Autisme: des miracles avec des bouts de chandelles

Je suis la mère de ce qu’il est convenu d’appeler un enfant à besoins particuliers et je suis à ce titre extrêmement inquiète des propositions budgétaires du gouvernement du Québec pour le secteur de l’éducation.

Mon fils est autiste, il présente un déficit de l’attention avec hyperactivité, des troubles anxieux et une douance. Depuis sa naissance, comme d’autres parents d’enfants dits différents, je me débats dans un système qui n’a pas les moyens de répondre à ses besoins, dans le système de santé, d’abord, puis dans le système scolaire.

Aujourd’hui, nous sommes parvenus à l’école à un équilibre précaire, mais qui fonctionne pour mon fils. Je le vois s’épanouir et progresser au fil des semaines ; mon coeur saigne parfois lorsqu’il trébuche, mais nous sommes soutenus par une équipe extraordinaire, dont j’ai coutume de dire qu’elle fait des miracles avec des bouts de chandelles. Des bouts de chandelles que le gouvernement se propose aujourd’hui de rogner encore. Il y a comme une indécence à vouloir rétablir les finances de la province sur le dos des plus vulnérables…
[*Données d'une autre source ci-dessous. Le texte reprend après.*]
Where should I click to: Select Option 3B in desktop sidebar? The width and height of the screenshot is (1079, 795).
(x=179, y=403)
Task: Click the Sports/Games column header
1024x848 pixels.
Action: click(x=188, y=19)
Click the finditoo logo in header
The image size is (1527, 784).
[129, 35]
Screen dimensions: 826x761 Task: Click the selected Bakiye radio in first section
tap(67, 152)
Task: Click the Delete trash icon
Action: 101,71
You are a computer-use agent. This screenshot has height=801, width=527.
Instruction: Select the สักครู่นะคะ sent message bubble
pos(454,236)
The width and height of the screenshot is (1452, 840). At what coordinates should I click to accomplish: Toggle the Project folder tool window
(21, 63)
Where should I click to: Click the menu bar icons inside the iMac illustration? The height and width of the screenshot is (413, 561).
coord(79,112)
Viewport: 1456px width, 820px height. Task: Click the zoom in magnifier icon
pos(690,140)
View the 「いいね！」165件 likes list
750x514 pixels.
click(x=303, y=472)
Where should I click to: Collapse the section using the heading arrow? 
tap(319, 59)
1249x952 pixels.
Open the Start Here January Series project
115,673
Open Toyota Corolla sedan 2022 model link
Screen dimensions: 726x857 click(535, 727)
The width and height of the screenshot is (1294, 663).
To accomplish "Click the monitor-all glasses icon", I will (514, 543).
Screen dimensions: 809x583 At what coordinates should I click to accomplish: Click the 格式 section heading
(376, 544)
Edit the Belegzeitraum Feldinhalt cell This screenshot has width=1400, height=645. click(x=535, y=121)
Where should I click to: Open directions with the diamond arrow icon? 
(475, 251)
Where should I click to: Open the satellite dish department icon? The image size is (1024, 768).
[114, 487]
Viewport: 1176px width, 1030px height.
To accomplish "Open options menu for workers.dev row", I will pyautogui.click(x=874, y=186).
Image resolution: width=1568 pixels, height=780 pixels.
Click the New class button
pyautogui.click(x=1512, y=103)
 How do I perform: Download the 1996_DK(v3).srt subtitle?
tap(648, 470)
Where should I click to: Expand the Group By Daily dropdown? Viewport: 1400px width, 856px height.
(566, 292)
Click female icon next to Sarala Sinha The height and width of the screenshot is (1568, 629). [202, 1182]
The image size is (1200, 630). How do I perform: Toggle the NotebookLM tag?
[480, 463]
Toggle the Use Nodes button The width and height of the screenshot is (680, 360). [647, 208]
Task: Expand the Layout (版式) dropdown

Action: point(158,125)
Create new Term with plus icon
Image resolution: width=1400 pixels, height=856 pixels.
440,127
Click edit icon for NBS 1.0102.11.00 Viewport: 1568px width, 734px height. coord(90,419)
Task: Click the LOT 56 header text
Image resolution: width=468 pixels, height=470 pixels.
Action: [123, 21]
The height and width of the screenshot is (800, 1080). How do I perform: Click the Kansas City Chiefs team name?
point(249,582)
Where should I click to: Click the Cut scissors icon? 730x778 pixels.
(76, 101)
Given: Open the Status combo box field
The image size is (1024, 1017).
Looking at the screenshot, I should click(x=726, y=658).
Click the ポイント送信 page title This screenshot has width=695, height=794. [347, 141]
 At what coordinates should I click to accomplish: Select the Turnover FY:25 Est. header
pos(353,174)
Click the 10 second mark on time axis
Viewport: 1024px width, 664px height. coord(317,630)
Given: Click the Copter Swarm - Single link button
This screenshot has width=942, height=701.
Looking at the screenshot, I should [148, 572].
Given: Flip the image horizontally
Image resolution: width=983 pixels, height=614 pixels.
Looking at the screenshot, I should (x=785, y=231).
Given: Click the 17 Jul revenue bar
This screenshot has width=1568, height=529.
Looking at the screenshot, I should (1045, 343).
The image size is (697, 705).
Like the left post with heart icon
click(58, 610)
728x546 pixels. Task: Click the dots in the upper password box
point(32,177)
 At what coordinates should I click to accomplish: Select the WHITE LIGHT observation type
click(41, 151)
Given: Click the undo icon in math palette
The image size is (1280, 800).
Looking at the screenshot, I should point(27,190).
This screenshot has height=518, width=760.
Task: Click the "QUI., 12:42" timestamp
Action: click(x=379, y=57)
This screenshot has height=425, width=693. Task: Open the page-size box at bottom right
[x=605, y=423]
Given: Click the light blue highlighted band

Quelques mois sans services pour un enfant en difficulté peuvent être suffisants pour compromettre une scolarité et lui faire traverser la mince ligne entre persévérance et décrochage. La suppression de ces services permettra peut-être au Québec de faire quelques économies, mais elle se traduira par ailleurs par de nouvelles dépenses : les enfants dont la réussite sera ainsi compromise coûteront plus cher à l’État une fois rendus à l’âge adulte, leurs parents devront s’absenter davantage de leur travail et, dans certains cas, contribueront à accroître la consommation provinciale d’antidépresseurs et autres anxiolytiques… La formule n’est pas gagnante.

Mais au-delà même des chiffres, il y a tous ces drames humains qui risquent de se jouer dans des familles déjà fragilisées et dans un monde de l’éducation qui s’essouffle à force de pallier les insuffisances de nos gouvernements.

Je vous demande donc au ministre François Blais, au nom des parents de ces enfants à la fois un peu différents et extraordinaires, de renoncer à amputer les budgets de l’éducation et d’oeuvrer pour aider nos enfants à réaliser leur plein potentiel.